Interpretations and Implications

Ibrance is the first drug of its kind on the market. Known as a “CDK inhibitor”, it targets specific proteins (cyclin- dependent kinases or “CDKs”) in cancer cells that are responsible for triggering different phases of cell division. Years of research have suggested that problems with this process can sometimes lead to tumor growth through unrestricted cell division, resulting in rapid cancer cell growth and multiplication. But Ibrance is the first drug to specifically target this.

In addition to the results about progression-free survival, other study results have shown that, for some women, Ibrance actually reduces the size of tumors. In general the results are positive, though some have expressed concern that the results may have been biased given the trial’s design: apparently, the investigators in this clinical trial were aware of which patients had been given Ibrance.  Generally  “blind studies” are considered the gold standard in epidemiology; if a researcher is “blinded” and does not know which patients have received a certain treatment, he or she cannot be biased (consciously or unconsciously) by that knowledge.

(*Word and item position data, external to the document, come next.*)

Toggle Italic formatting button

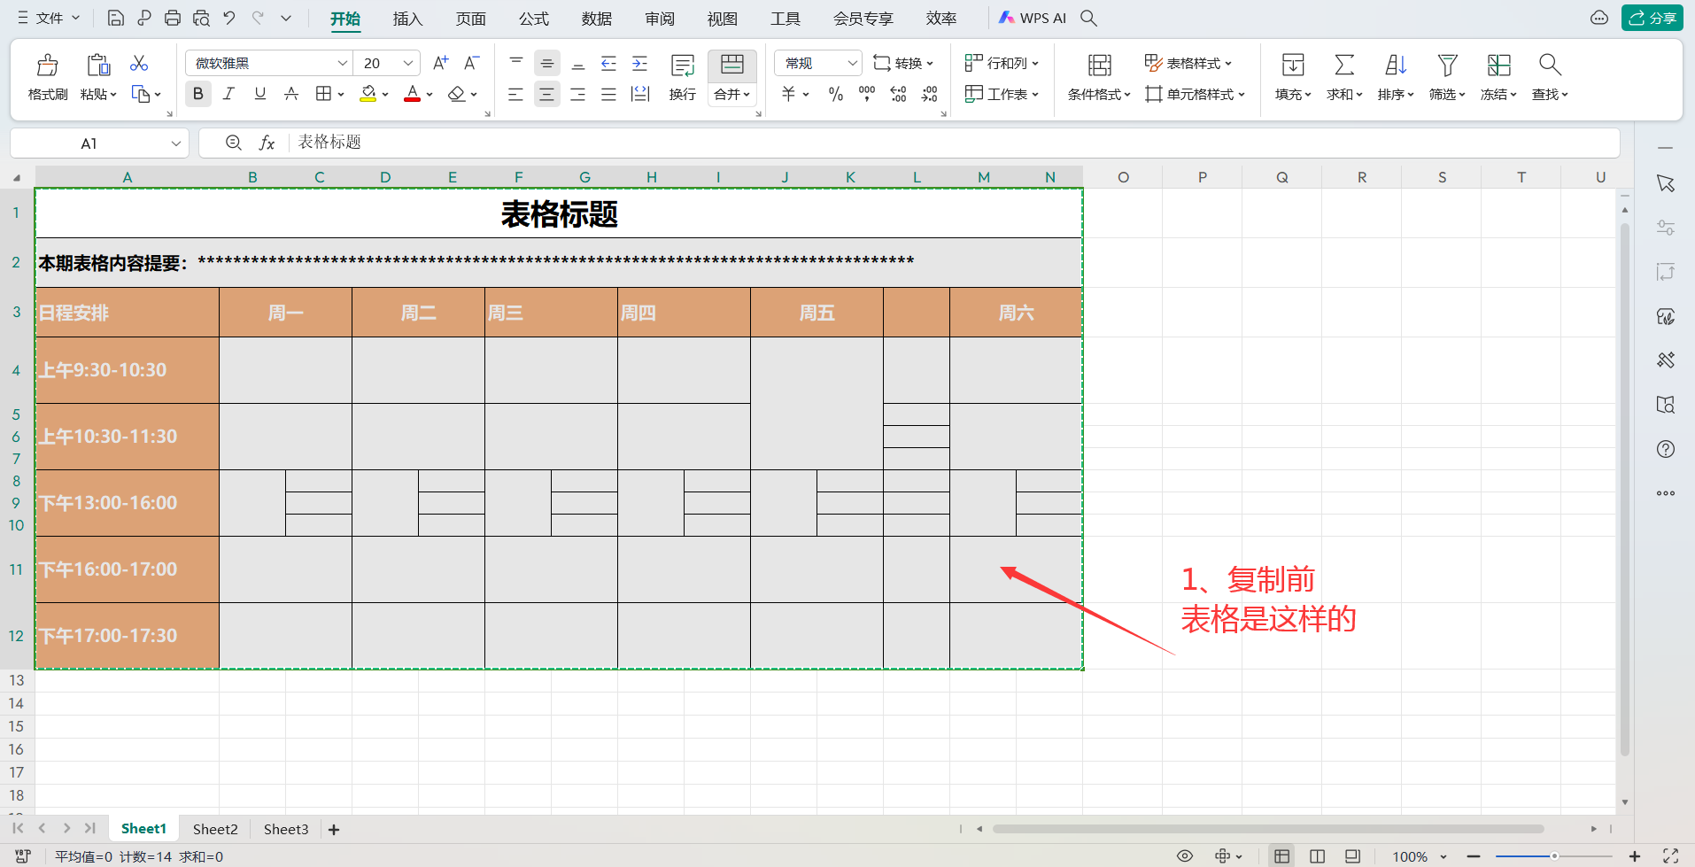coord(229,94)
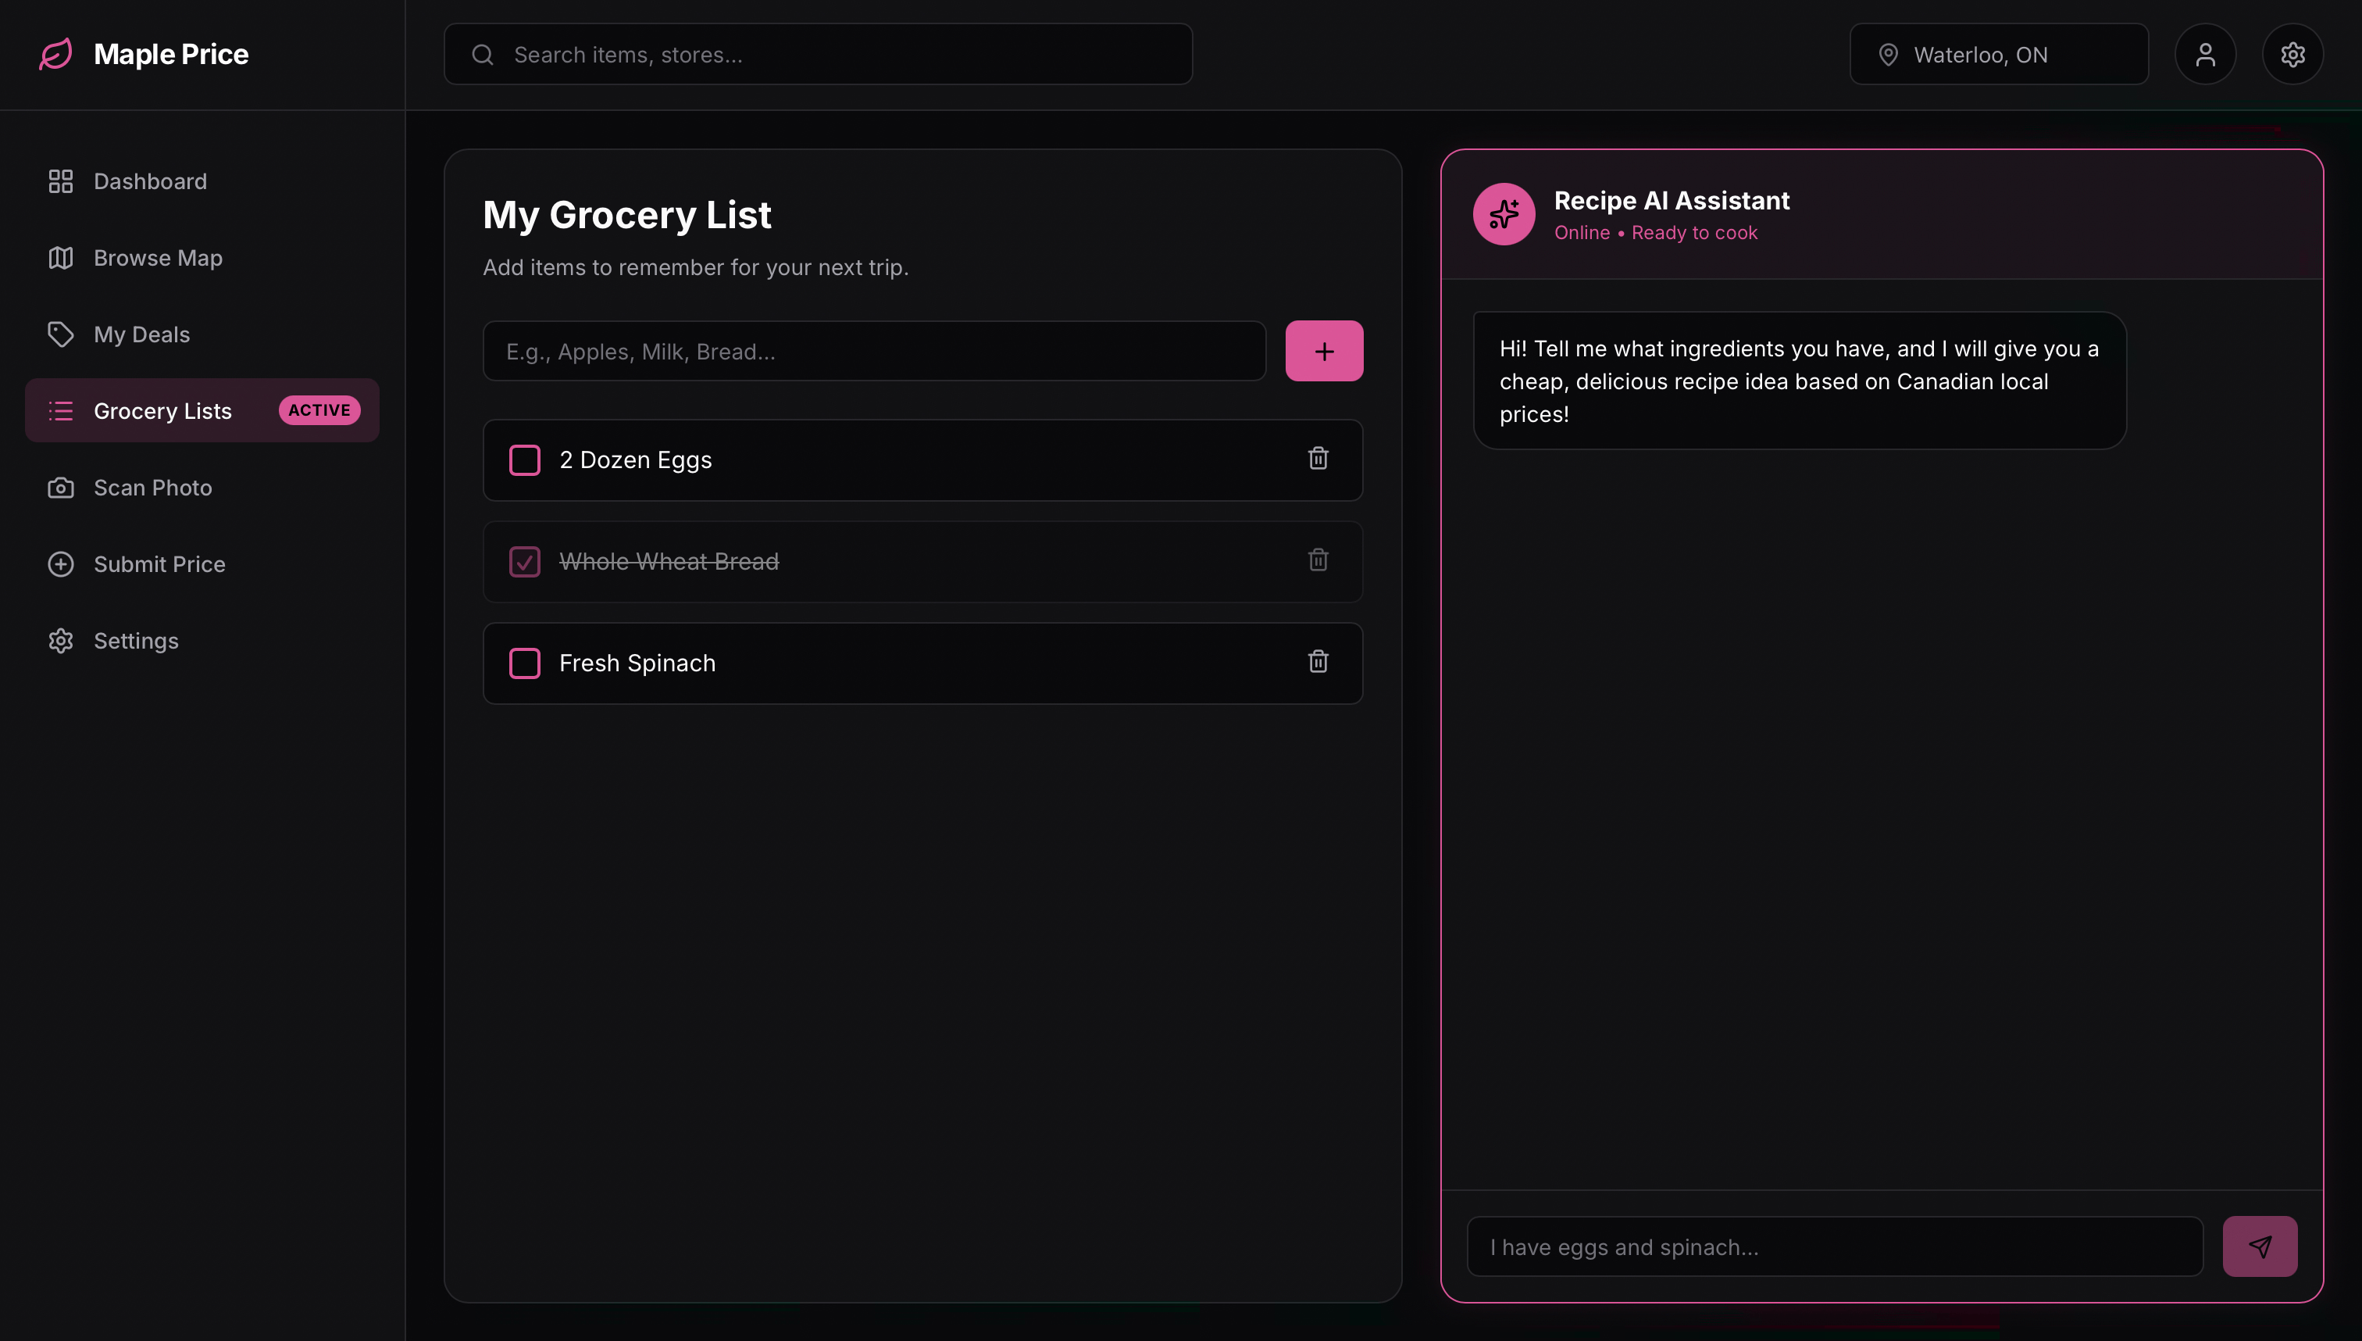Tick the Fresh Spinach checkbox
This screenshot has width=2362, height=1341.
pos(525,663)
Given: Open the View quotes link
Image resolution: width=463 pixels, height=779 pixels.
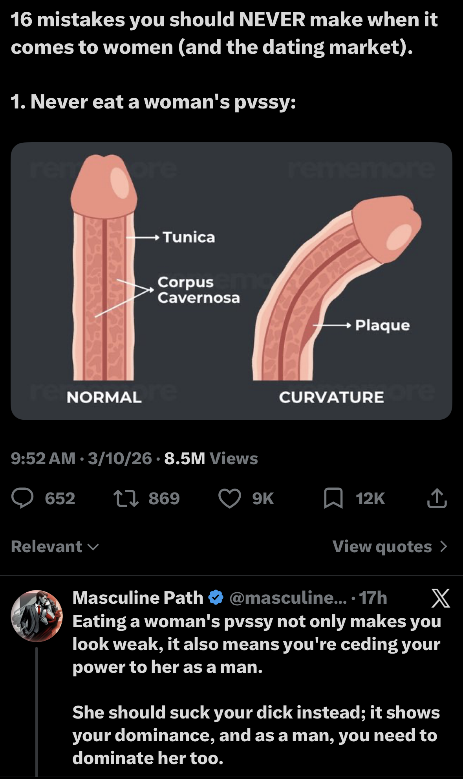Looking at the screenshot, I should click(382, 547).
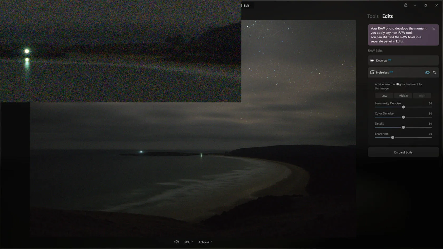
Task: Click the Discard Edits button
Action: [403, 152]
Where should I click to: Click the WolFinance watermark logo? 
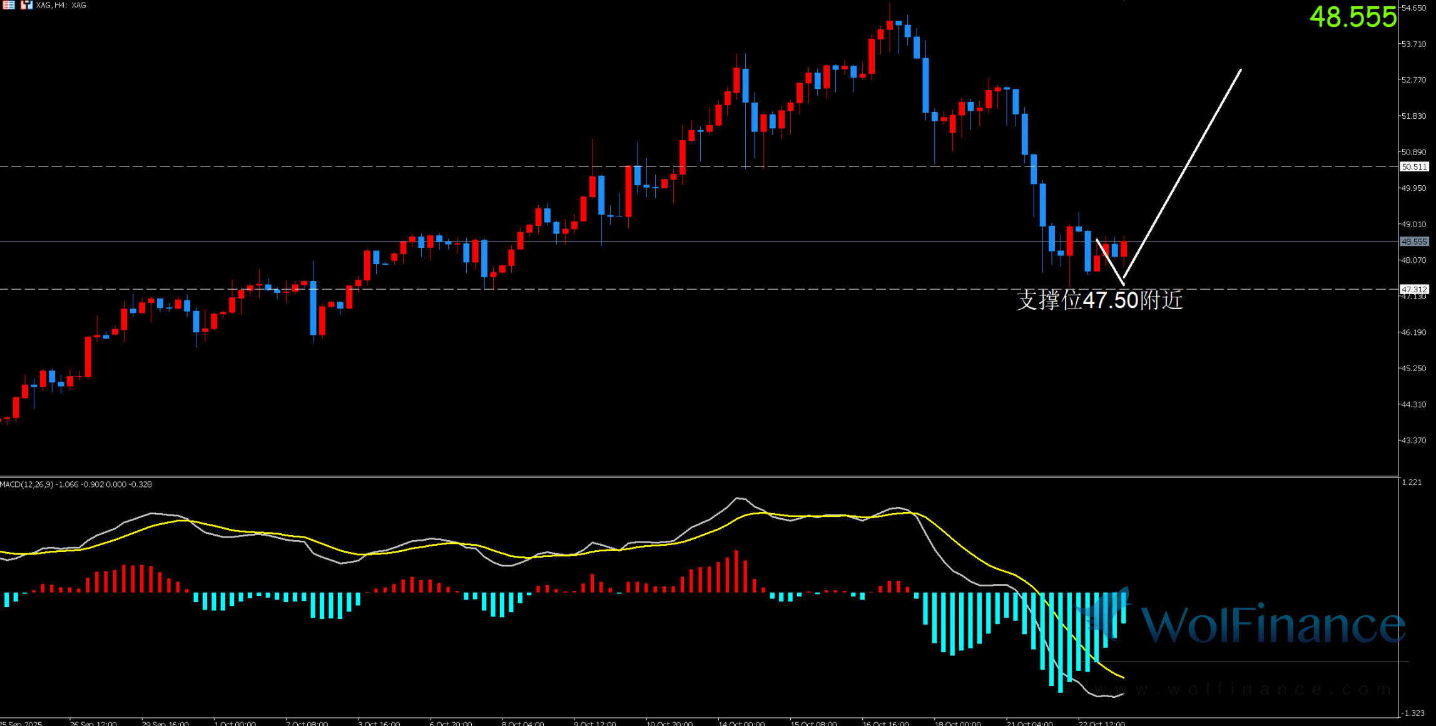coord(1245,623)
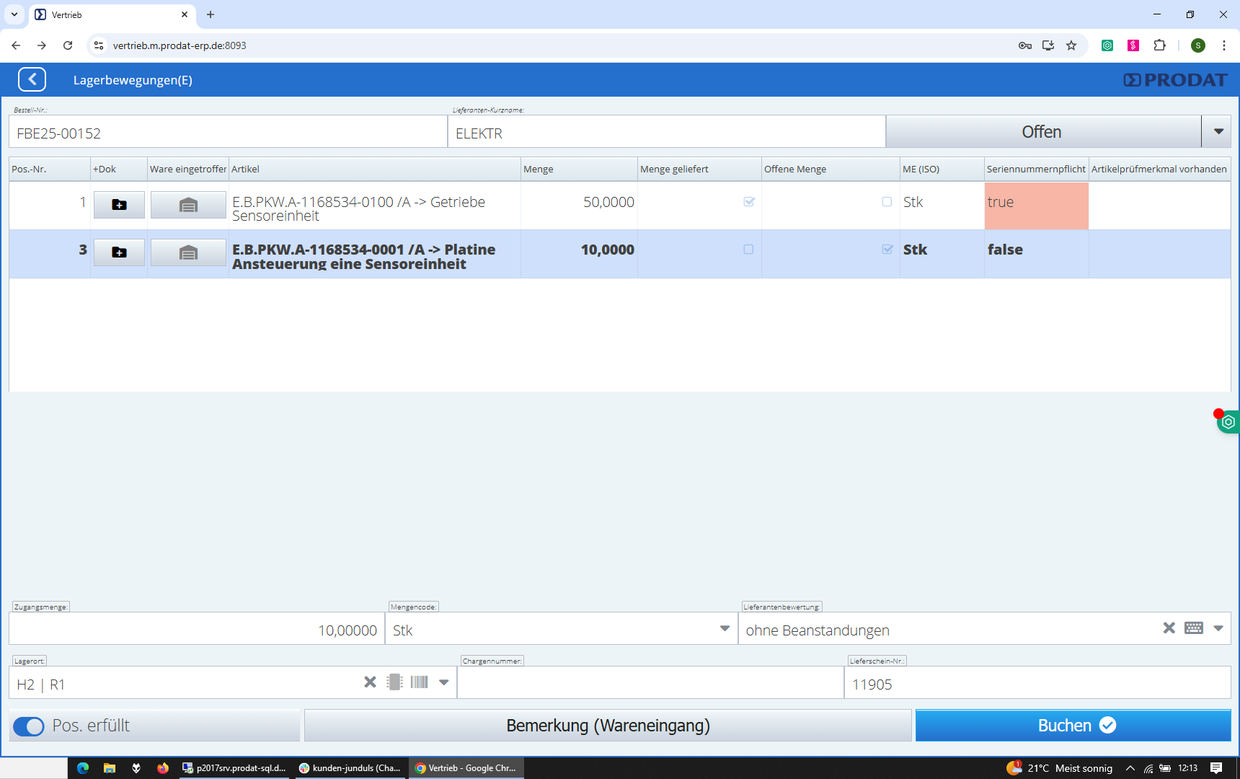Expand the Lagerort dropdown arrow

click(x=444, y=682)
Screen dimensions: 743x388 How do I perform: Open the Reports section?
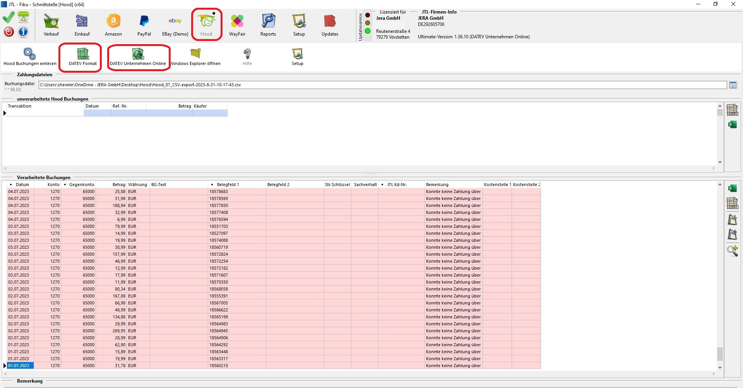[x=268, y=25]
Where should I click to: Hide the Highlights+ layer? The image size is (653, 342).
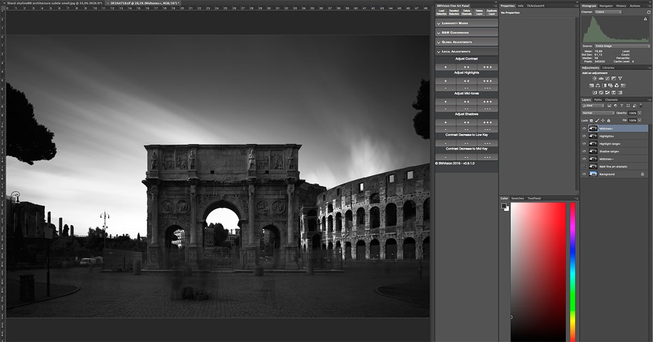click(584, 136)
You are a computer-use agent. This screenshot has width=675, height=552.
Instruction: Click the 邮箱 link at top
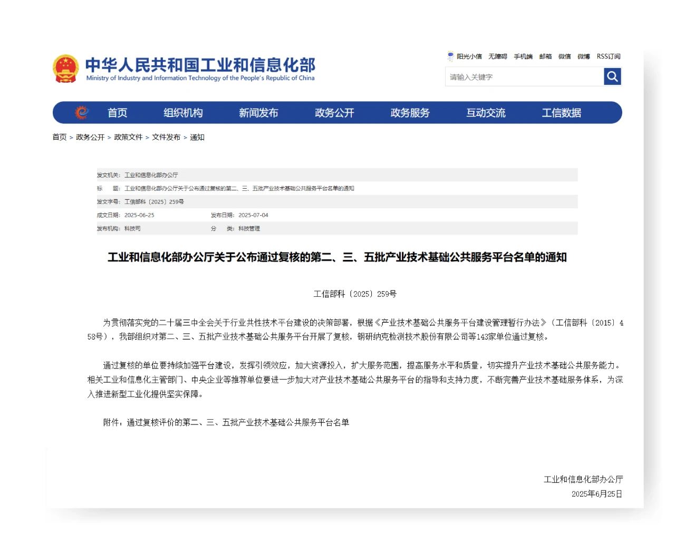(545, 56)
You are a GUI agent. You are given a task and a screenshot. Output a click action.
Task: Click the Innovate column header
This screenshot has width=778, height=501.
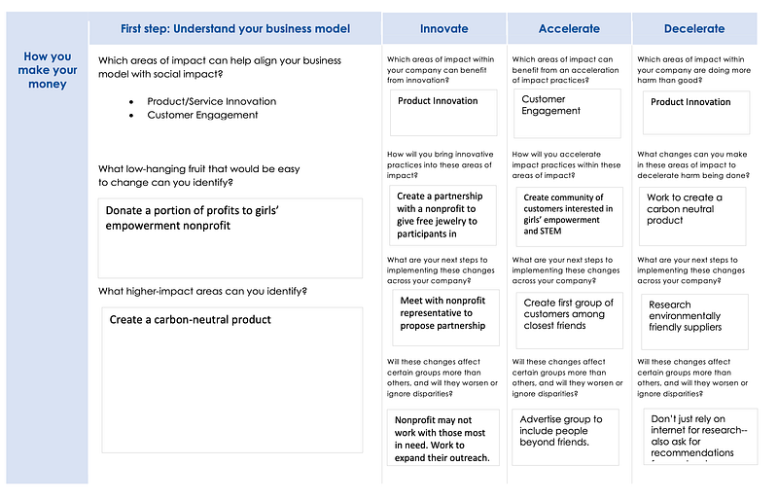pos(443,28)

Despite these concerns, and despite the fact that the 165 participants seems like a small number for a clinical trial, it is likely that the FDA will give fast-tracked approval as few treatments are effective  at prolonging life among women with advanced metastatic disease. For women with advanced disease, any prolonging of life free of disease is a welcome outcome. The response of the scientific community remains guarded, given the small number and concerns about trial design, but the Phase III trial will provide more evidence related to the drug’s effect, if any, on mortality.

Source: Finn SR et al. The cyclin-dependent kinase 4/6 inhibitor palbociclib in combination with letrozole versus letrozole alone as first-line treatment of oestrogen receptor-positive, HER2-negative, advanced breast cancer (PALOMA-1/TRIO-18): a randomised phase 2 study. The Lancet 2015, 26: 25-35.